In addition to its I/O responsibilities, the service processor also helps with the marking phase of garbage collection: it retains pointers to all reachable graphs (of which there are four in the present implementation), and when garbage collection is required it directs the graph processor to mark each graph in sequence.

# 3. The Graph Memory

The NORMA graph memory is divided into two parts: the node memory, where the program graphs reside, and the mark memory, where the mark bits required for garbage collection reside. Each NORMA memory board consists of 512K words of error-corrected node memory (implemented with dynamic RAMs) and 512K bits of mark memory (implemented with static RAMs). Normal configurations contain two memory boards.

NORMA graph nodes are 64-bit words that are divided into three subparts: a 4-bit node-type field and two 30-bit fields called the left-cell and right-cell field. These cell fields are further subdivided into three parts: a 2-bit cell-type field, a 4-bit sub-type field, and a 24-bit contents field. The subdivisions are illustrated in Figure 3-1.



Node Layout Figure 3-1.

The node-type field is used to distinguish nodes of different types, e.g., nodes that represent function applications from nodes that represent list pairs.

The cell-type field is used to distinguish pointers from atoms. This is sufficient to distinguish among atoms and three types of pointers, which are required to support a pointer-reversing graph traversal scheme.

The sub-type field is used to further identify a cell. When a cell is an atom, this field identifies its type, e.g., number or combinator. When a cell is a pointer, this field identifies the type of the node pointed to, if known. This provides a convenient way of identifying sub-graphs that have already been evaluated.

The contents field is where actual data resides. For pointer cells, this field is interpreted as a node address. For atomic cells, the interpretation of the field depends upon the value of the sub-type field. For example, if the sub-type field indicates that a cell should be interpreted as an integer, the low-order 16 bits of the contents field are interpreted as a two's-complement integer; if the sub-type field indicates that it should be interpreted as a character, the low-order 8 bits of the contents field are interpreted as an ASCII character.

Each graph node has one mark bit associated with it. Whenever a node is read from graph memory, this bit is also read and latched into a one-bit register in the data section, where it may be examined by subsequent instructions. The mark bit may also be (concurrently) set or reset during one of these accesses; in these cases the data section register receives the old value of the mark bit.

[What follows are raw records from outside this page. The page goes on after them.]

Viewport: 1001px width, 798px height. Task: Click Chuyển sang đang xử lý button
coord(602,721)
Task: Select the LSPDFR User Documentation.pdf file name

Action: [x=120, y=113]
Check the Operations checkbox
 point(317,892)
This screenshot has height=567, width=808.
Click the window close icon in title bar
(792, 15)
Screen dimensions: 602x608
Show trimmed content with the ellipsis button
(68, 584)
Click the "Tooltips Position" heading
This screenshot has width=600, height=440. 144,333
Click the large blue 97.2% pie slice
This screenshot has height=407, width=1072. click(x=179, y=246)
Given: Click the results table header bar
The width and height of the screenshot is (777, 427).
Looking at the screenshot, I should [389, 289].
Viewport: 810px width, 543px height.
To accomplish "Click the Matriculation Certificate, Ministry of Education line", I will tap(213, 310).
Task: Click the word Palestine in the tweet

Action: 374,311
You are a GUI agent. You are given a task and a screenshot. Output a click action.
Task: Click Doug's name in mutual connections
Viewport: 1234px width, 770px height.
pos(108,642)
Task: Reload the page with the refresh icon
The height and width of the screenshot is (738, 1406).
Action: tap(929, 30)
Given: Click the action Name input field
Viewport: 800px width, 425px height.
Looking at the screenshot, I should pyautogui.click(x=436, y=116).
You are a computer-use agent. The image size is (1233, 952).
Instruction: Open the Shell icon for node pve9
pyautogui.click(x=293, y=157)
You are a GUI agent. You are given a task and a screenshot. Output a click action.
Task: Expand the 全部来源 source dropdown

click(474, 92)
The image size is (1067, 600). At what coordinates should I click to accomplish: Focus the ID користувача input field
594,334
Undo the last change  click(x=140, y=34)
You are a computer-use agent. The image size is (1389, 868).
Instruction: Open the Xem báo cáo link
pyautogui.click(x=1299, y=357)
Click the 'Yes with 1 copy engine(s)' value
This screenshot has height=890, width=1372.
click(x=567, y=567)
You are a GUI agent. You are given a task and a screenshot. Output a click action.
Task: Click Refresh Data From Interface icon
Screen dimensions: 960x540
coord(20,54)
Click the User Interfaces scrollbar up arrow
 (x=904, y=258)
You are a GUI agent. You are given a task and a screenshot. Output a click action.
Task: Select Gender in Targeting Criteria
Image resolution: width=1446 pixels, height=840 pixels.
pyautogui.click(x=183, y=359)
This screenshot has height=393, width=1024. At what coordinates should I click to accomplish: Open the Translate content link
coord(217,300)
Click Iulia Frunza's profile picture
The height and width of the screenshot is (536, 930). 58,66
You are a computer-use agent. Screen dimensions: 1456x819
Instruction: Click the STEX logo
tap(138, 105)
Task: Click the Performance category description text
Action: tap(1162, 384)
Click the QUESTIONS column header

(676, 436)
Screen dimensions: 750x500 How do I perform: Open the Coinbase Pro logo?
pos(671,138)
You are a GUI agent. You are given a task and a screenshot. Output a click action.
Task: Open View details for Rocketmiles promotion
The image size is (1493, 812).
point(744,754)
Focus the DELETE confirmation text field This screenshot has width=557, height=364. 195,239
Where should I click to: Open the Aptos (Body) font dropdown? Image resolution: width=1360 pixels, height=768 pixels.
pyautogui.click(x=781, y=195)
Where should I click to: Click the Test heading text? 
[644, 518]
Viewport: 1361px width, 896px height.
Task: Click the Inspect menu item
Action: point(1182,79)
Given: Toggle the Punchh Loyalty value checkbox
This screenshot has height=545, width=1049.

In addition to this one-bit access, another access mode is provided for the allocator. In this mode, the mark bits of eight successive nodes (starting on any eight-node boundary) are returned as an eight-bit mark vector. The benefit of this mode is explained in Section 5, where the allocator is described.

## 4. The Graph Processor

The graph processor, where all graph transformations are actually performed, is the most significant element of NORMA; Figure 4-1 shows its main components. The major cycle time for the graph processor is 200 ns; most instructions require only one major cycle, although some require two. There are two broad classes of instructions: transfer instructions and test instructions. Every instruction carries the base address of its successor (there is no subroutine capability). For transfer instructions this base address is the actual address of the successor instruction. For test instructions, this is the address of a vector of instructions, one

of which will be selected based on the results of the tests performed. Both types of instructions will be explained more fully below. The control memory holds 2K instructions.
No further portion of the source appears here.